Underlining was the way you indicated to the typesetter (for printing for real, in a book or journal or magazine or newspaper, that is, on paper) that you wanted italics. Even early on with computers when you could have the computer do italics, often we were still told to use underline and then the typesetter would know what to do, since it was the same old thing. Computers were just fancy typewriters in this way -- but of course, they weren't.

Today we are stuck with so many web pages and word processor programs that insist on using black text and a white background to look like black ink on white paper. It's familiar, we know what it is. But that paradigm has been, not dead, but well yes dead in its solitary focus. We can do black ink on white paper, but we don't have to do black on white in the digital space. The paradigm should be "do what is nice and readable." The Financial Times, which prints on slightly pink paper, brands its website in this way (pinkish background), which is sensible. (Actually it's looking yellow, I thought it looked pink a few months ago.) Microsoft Word Mac used to have a "white text, blue background" option which I loved for many versions starting in at least 5.1, but they recently killed it and we're stuck with the black ink on white paper paradigm.

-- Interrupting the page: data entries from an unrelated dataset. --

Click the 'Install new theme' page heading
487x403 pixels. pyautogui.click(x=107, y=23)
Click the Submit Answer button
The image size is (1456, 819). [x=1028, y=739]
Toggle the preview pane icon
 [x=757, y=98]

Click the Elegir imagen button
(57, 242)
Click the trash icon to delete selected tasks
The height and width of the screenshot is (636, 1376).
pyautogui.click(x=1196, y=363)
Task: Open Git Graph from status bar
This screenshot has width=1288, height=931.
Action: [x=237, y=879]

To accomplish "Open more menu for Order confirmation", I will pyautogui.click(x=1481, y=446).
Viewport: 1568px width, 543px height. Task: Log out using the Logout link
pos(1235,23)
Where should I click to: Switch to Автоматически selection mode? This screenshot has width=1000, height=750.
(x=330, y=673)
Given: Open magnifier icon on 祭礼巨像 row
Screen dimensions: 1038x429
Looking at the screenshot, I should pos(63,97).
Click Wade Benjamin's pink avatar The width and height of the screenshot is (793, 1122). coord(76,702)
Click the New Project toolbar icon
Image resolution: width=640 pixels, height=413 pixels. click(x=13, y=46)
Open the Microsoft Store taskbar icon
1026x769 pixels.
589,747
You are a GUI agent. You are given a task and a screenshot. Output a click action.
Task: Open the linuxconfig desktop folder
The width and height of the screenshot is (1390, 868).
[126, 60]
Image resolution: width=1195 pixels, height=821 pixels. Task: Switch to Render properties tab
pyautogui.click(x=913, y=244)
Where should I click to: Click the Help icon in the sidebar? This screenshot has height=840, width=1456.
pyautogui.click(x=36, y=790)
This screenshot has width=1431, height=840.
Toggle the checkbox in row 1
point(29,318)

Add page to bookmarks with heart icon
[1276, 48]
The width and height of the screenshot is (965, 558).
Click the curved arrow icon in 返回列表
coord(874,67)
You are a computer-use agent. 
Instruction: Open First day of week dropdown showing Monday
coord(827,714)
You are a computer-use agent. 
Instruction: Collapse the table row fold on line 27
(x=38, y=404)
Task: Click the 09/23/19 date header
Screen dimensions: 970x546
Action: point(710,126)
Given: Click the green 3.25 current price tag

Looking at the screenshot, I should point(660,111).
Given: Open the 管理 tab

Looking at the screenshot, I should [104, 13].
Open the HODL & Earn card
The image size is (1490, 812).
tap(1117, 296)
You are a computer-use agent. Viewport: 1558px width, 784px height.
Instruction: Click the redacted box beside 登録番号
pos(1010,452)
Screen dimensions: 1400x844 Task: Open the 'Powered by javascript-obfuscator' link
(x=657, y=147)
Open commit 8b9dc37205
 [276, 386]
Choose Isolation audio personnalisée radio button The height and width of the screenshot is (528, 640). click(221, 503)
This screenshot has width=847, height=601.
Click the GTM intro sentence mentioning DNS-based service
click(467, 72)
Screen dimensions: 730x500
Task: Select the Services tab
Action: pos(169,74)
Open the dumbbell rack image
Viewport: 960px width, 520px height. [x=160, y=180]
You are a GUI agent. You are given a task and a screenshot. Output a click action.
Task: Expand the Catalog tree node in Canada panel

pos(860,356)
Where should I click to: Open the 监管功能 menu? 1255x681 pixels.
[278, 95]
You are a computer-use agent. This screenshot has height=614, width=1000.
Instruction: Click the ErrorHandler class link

Maintaining the familiar within the new is a long-used approach and helps adoption of new technologies. "Horseless carriage" was what people called "cars", they knew what horses were and what a carriage was. "Wireless telegraphy" was early (pre-music/voice) radio, as people knew what telegraphy was and what wires were. "iPhone" well no it's not a phone, it's a hand held color wireless computer and communicator, but "iPhone" well people knew what cell phones and iPods were, so...

And thus black digital text on white digital background. And, keeping the computer and its keyboard and the overall gestalt familiar, underlining in the fonts. But we don't need it. It's redundant (it means italics!) and I don't think it looks very good. It is time for underlining to end.

Python 3 vs. Python 2.7

I decided it was finally time to move to Python 3 from Python 2. Having done so, I don't see why I wasn't using Python 3 years ago, although my code worked just fine so it wasn't really a big deal.

Python 3 has two big advantages, and there's also a third reason you should be using it by now.

  1. Unicode: You don't have to worry about catching Unicode characters in string types anymore, Python 3 does it for you. This is a concern for me with web scraping. So much easier.
  2. For years I've read about the following dilemma in OSX, with no solution: 
    1. If you DON'T install your own copy of Python 2, you are modifying the OS's copy of important libraries and such, and that can cause problems.
    2. If you DO install your own copy of Python 2, you then have two versions of Python 2 on your computer, and that can cause problems.
    The solution... just install Python 3. These two problems aren't even relevant.
  3. But, the best part was that about 99% of my code still works as is. All I've had to do so far is change print statements, from print "Print this Py2!"  to  print("Print this Py3!"), and get rid of the Unicode error catching.